### WHAT YOU HAVE TO DO:
Given the material below, return only the lines starting at the line with "1 Corinthians 6:9 (129, 1081)" and ending at the line with "Bible (72, 141)", exactly as they appear.

### INFORMATION GIVEN:
* * * *
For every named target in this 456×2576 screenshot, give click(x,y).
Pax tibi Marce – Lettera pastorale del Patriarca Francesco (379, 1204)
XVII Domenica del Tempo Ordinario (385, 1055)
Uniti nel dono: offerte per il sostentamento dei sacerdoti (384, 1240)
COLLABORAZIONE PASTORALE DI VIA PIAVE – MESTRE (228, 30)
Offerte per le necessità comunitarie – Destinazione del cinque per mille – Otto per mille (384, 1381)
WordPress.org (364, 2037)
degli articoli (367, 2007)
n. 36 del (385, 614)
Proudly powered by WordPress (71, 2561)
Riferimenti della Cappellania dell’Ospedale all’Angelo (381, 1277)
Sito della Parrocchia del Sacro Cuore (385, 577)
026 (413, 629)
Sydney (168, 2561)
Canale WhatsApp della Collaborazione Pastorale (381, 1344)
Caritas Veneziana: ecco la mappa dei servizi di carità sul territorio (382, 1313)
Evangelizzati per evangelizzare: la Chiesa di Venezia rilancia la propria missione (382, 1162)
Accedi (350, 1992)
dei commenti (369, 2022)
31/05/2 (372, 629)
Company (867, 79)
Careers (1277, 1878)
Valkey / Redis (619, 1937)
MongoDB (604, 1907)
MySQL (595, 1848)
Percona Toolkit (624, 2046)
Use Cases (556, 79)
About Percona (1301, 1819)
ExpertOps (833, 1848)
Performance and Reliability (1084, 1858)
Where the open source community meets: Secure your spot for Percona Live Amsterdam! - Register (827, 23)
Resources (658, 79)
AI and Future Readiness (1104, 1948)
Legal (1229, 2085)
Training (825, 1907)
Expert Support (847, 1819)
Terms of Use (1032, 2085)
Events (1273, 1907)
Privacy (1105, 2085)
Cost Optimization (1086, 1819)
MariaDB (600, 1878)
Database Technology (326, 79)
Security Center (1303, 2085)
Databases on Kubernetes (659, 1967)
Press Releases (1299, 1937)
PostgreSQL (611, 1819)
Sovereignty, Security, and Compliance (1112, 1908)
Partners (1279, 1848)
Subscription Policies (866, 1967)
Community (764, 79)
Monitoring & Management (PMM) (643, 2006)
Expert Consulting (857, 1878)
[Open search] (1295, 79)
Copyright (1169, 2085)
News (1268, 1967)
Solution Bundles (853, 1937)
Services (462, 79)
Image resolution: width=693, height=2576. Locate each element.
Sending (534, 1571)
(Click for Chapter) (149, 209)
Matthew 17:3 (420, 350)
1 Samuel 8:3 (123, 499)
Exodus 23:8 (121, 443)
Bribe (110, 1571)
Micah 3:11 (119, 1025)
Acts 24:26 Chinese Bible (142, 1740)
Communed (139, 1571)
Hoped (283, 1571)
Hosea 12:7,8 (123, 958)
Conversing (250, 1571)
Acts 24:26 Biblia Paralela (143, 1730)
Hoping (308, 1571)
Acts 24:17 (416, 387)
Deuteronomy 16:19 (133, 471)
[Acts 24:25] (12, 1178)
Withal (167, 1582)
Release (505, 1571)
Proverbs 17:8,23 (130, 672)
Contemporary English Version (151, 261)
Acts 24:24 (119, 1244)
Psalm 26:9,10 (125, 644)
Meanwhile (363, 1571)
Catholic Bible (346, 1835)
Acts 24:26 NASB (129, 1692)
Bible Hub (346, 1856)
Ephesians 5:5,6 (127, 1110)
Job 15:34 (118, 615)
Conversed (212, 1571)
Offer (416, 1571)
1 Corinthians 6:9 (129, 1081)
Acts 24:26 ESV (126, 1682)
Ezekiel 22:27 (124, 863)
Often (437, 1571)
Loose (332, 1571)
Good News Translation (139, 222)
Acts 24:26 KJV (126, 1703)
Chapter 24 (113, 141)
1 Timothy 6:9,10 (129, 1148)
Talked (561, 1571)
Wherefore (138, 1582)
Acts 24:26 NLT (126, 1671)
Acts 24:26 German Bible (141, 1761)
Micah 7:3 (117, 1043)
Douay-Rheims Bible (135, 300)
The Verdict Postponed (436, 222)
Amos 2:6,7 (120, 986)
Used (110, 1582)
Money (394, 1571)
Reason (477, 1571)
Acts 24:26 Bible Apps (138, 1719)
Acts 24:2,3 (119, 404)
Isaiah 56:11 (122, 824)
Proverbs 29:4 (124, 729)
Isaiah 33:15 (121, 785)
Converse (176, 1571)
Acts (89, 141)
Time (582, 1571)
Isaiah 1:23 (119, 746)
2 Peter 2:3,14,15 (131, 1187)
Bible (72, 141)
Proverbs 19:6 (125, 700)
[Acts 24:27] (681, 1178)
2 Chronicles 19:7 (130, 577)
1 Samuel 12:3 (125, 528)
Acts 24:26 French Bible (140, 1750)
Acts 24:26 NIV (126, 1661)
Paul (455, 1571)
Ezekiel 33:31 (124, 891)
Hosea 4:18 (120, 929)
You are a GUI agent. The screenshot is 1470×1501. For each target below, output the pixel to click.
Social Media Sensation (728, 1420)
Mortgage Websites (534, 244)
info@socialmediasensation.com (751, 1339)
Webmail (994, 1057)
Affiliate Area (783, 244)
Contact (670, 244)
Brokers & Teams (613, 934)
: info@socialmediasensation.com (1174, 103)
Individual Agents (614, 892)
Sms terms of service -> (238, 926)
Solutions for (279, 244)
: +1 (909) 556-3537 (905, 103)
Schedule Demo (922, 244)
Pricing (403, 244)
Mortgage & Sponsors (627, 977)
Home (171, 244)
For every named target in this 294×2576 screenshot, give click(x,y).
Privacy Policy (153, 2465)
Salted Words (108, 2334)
* * * *
### PROBLEM SOLUTION:
1 Corinthians 6:9 (129, 1081)
Acts 24:26 ESV (126, 1682)
Ezekiel 22:27 (124, 863)
Often (437, 1571)
Loose (332, 1571)
Good News Translation (139, 222)
Acts 24:26 KJV (126, 1703)
Chapter 24 (113, 141)
1 Timothy 6:9,10 (129, 1148)
Talked (561, 1571)
Wherefore (138, 1582)
Acts 24:26 NLT (126, 1671)
Acts 24:26 German Bible (141, 1761)
Micah 7:3 (117, 1043)
Douay-Rheims Bible (135, 300)
The Verdict Postponed (436, 222)
Amos 2:6,7 (120, 986)
Used (110, 1582)
Money (394, 1571)
Reason (477, 1571)
Acts 24:26 Bible Apps (138, 1719)
Acts 24:2,3 (119, 404)
Isaiah 56:11 (122, 824)
Proverbs 29:4 (124, 729)
Isaiah 33:15 (121, 785)
Converse (176, 1571)
Acts (89, 141)
Time (582, 1571)
Isaiah 1:23 (119, 746)
2 Peter 2:3,14,15 (131, 1187)
Bible (72, 141)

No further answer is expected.